### [SET EXERCISE]
Copy the stretch from "### _Get Checkpoint Hparams_" through "file (trusted source)" in the checkpoint-loading notebook excerpt below.

### [PAGE EXCERPT]
• • • •

One can also initialize the model with different hyperparameters (if they are saved).


For more details, consult [Lighting Checkpointing](https://pytorch-lightning.readthedocs.io/en/stable/common/checkpointing.html).

### _Get Checkpoint Hparams_

- Either from the configs folder 
- Or extract it from the checkpoint, favoured if model is trained and evaluated on two different machines.

In [None]:
# load processing config file (trusted source)
config = None
config_file = os.path.join(os.curdir, 'LightningModules/DNN/configs/train_alldata_DNN.yaml')
with open(config_file) as f:
    try:
        config = yaml.load(f, Loader=yaml.FullLoader) # equiv: yaml.full_load(f)
    except yaml.YAMLError as e:
        print(e)

In [None]:
# print(config)

In [None]:
# Load Model Checkpoint
ckpnt_path = "run_all/lightning_models/lightning_checkpoints/GNNStudy/a58b2mlx/checkpoints/last.ckpt"
# ckpnt_path = "run_all/lightning_models/lightning_checkpoints/HypGNN/uibb0ir9/checkpoints/last.ckpt"

checkpoint = torch.load(ckpnt_path, map_location=device)
config = checkpoint["hyper_parameters"]

In [None]:
print(checkpoint["hyper_parameters"])

In [None]:
# View Hyperparameters
# print(config)

In [None]:
# One Can Modify Hyperparameters
config["checkpoint_path"] = ckpnt_path
config["input_dir"] = "run_quick/feature_store"
config["output_dir"] = "run_quick/gnn_processed"
config["artifact_library"] = "lightning_models/lightning_checkpoints"
config["train_split"] = [0, 0, 10000]
config["map_location"] = device

In [None]:
# View Hyperparameters (Modified)
# print(config)

### _Get Checkpoint Model_

In [None]:
# Init EdgeClassifier with New Config
model = InteractionGNN(config)

In [None]:
# model.hparams

In [None]:
# Load Checkpoint with New Config (It will Provide Path and Other Parameters, Most will be Overwritten)
model = model.load_from_checkpoint(**config)

### _(1) - Inference: Callbacks_

* _Test with LightingModule_

In [None]:
# Lightning Trainer
trainer = pl.Trainer(callbacks=[GNNBuilder()])

In [None]:
# Run TestStep
# trainer.test(model=model, verbose=True)

* _Test with LightningDataModule_

In [None]:
# from Predict import SttDataModule

In [None]:
# Prepare LightningDataModule
# dm = SttDataModule(config)

In [None]:
# dm.setup(stage='test')
# test_dataloaders = dm.test_dataloader

In [None]:
# Run TestStep with LightningDataModule
# trainer.test(model=model, dataloaders=None, ckpt_path=None, verbose=True, datamodule=dm)

### _(2) - Inference: Manual_

In [None]:
# from Predict import eval_model

- _How to get data using LightningModuel?_

In [None]:
# run setup() for datasets
# model.setup(stage="fit")

In [None]:
# Method 1: Directly Get Test Dataset
# testset = model.testset

# Get singel Batch
# batch = testset[0]

# OR, loop over
# for index, batch in enumerate(testset):
# for batch in testset:
#    print(index, batch)

• • • •

### [DATASET EXTRACT]
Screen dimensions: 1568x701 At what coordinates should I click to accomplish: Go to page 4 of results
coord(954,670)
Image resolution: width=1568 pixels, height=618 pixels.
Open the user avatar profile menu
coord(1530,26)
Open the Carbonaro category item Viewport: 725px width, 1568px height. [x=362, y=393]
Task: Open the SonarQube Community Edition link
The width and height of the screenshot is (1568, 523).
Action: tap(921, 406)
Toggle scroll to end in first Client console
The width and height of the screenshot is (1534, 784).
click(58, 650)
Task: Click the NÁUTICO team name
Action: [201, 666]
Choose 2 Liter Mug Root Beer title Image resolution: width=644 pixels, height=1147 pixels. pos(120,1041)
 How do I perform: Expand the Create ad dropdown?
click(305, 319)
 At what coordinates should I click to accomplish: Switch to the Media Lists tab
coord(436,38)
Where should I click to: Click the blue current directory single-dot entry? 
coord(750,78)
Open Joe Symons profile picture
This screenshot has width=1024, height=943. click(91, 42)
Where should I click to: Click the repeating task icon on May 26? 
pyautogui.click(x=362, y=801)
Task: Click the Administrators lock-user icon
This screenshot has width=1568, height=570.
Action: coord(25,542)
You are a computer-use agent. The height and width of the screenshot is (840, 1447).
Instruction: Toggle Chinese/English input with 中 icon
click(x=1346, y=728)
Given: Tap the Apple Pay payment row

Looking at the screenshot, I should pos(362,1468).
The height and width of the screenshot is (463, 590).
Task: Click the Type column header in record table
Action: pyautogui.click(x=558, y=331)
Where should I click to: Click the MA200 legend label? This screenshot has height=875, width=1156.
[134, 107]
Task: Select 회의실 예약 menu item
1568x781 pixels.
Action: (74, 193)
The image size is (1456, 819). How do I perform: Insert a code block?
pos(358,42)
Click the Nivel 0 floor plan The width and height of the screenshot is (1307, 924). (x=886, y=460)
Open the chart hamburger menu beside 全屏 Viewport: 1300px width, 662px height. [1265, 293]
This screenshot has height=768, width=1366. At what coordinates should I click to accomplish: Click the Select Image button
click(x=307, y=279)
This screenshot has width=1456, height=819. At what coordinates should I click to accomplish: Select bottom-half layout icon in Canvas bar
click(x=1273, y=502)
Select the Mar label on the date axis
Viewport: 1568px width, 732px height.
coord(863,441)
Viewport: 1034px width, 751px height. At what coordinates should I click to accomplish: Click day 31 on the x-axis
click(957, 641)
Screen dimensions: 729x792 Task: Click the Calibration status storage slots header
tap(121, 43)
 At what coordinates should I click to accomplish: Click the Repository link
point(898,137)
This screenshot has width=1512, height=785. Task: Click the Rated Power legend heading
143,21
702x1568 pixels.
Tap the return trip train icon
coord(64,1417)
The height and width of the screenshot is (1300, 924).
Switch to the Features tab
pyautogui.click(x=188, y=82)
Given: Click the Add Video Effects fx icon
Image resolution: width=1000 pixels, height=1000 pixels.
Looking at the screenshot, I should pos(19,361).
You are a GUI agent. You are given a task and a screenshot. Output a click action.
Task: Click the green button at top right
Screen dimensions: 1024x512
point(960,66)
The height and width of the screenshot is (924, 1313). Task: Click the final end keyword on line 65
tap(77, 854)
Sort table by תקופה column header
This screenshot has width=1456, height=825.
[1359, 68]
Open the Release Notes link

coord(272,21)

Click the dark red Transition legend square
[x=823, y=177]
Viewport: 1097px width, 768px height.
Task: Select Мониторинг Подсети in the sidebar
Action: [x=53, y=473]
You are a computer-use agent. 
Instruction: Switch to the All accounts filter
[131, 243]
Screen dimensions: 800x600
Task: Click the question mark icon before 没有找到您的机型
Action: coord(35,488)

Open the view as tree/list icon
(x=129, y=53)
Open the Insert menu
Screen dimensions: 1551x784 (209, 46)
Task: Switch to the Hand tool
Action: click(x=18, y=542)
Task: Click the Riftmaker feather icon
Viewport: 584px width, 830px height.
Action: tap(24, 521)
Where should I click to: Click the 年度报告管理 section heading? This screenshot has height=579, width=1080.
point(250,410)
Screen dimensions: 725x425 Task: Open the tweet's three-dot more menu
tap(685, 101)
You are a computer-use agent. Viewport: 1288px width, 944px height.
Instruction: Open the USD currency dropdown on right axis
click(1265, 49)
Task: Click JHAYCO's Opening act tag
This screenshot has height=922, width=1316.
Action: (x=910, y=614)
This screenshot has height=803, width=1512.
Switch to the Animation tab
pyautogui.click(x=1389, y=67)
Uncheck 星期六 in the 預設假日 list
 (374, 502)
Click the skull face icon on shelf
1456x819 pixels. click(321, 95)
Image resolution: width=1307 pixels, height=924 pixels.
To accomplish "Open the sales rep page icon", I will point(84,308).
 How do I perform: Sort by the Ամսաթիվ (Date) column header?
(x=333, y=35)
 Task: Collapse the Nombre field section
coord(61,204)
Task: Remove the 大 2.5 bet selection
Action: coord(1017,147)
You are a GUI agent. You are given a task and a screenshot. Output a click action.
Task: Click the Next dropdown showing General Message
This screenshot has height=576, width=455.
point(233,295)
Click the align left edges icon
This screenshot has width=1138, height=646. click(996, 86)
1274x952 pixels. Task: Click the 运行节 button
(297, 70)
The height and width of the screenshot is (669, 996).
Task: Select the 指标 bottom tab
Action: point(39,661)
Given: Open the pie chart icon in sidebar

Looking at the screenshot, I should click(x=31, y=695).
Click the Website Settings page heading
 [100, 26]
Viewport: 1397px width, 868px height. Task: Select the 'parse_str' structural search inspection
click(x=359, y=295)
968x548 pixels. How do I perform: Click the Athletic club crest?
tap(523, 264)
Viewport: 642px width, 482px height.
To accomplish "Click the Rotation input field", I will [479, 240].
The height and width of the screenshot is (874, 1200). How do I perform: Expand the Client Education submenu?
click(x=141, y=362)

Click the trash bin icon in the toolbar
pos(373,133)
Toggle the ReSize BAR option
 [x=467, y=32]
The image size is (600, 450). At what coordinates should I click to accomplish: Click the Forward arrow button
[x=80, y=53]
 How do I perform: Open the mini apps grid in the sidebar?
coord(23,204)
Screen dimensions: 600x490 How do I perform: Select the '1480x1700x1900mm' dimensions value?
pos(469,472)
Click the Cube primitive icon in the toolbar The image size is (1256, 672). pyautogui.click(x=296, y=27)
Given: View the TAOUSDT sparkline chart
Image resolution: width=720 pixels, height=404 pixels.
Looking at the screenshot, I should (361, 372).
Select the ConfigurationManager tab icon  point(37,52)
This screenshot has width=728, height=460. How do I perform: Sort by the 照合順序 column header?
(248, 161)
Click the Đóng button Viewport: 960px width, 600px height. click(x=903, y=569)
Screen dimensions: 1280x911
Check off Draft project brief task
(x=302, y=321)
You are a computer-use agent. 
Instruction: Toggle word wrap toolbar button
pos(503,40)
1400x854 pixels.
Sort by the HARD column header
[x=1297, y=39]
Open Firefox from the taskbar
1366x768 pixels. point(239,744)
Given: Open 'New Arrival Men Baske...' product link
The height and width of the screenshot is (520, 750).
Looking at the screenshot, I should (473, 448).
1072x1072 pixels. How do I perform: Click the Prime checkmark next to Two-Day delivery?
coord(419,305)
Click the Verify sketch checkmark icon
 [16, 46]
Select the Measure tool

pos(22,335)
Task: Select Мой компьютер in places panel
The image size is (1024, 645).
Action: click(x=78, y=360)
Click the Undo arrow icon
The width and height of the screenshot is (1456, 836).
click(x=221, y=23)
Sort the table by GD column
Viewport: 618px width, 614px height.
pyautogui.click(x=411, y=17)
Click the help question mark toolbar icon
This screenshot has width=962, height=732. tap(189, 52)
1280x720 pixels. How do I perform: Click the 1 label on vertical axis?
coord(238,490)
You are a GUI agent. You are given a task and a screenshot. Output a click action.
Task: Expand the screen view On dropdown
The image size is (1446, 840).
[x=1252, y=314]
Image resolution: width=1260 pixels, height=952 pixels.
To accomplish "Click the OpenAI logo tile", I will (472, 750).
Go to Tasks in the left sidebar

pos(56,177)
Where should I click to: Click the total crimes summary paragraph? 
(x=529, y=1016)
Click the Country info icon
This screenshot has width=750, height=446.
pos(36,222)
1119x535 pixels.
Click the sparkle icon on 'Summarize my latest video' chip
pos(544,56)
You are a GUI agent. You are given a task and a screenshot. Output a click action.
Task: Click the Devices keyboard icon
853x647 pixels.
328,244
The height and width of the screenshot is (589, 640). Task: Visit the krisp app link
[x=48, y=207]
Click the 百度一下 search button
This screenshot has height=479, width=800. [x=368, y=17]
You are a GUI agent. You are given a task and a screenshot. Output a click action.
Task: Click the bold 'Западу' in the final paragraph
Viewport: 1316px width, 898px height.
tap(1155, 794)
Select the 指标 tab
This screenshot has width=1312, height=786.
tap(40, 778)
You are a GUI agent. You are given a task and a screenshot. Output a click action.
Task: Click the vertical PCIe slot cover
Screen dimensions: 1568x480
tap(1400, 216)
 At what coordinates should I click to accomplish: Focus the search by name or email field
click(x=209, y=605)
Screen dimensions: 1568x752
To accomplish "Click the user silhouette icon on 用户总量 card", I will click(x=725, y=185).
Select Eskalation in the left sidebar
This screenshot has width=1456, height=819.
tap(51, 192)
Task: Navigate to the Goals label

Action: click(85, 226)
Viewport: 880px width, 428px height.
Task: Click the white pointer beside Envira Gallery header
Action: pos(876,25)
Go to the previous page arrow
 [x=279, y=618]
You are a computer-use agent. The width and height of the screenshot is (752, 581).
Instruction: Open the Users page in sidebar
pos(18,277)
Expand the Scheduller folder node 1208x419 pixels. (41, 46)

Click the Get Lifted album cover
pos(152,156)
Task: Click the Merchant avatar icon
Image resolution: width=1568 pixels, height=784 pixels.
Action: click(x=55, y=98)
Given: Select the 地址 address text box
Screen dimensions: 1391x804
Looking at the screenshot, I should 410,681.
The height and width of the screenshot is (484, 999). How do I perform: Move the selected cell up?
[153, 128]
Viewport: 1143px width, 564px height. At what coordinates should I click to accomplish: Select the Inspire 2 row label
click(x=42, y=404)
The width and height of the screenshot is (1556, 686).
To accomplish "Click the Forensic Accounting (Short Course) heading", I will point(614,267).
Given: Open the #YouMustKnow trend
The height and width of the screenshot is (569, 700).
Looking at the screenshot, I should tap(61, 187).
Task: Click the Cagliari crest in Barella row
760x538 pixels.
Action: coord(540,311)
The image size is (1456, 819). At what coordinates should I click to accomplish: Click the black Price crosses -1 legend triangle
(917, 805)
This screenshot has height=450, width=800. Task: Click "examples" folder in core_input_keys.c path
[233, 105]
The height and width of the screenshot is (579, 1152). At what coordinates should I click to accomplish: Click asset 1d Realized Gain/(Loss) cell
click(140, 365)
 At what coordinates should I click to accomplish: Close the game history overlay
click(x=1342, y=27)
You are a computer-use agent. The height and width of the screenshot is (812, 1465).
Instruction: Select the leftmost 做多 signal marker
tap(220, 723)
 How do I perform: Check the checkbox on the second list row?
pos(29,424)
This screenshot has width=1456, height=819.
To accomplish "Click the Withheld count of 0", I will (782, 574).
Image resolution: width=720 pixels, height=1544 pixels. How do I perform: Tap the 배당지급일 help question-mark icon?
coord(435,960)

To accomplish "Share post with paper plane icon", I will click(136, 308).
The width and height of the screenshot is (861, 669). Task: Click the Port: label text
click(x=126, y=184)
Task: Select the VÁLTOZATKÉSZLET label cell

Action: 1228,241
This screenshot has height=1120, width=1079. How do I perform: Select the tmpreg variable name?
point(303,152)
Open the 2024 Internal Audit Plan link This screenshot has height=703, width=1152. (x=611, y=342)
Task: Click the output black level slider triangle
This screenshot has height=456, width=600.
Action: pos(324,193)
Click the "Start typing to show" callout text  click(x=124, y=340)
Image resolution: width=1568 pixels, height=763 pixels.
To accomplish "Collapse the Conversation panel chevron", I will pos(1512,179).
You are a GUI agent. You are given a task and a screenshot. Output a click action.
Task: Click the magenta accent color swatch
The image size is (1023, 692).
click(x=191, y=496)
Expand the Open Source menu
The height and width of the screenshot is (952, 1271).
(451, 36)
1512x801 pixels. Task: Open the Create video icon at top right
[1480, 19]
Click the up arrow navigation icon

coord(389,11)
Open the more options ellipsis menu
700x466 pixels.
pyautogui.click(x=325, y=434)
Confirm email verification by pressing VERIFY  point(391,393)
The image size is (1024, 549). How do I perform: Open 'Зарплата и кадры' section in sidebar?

• • • •

### [EXERCISE SOLUTION]
### _Get Checkpoint Hparams_

- Either from the configs folder 
- Or extract it from the checkpoint, favoured if model is trained and evaluated on two different machines.

In [None]:
# load processing config file (trusted source)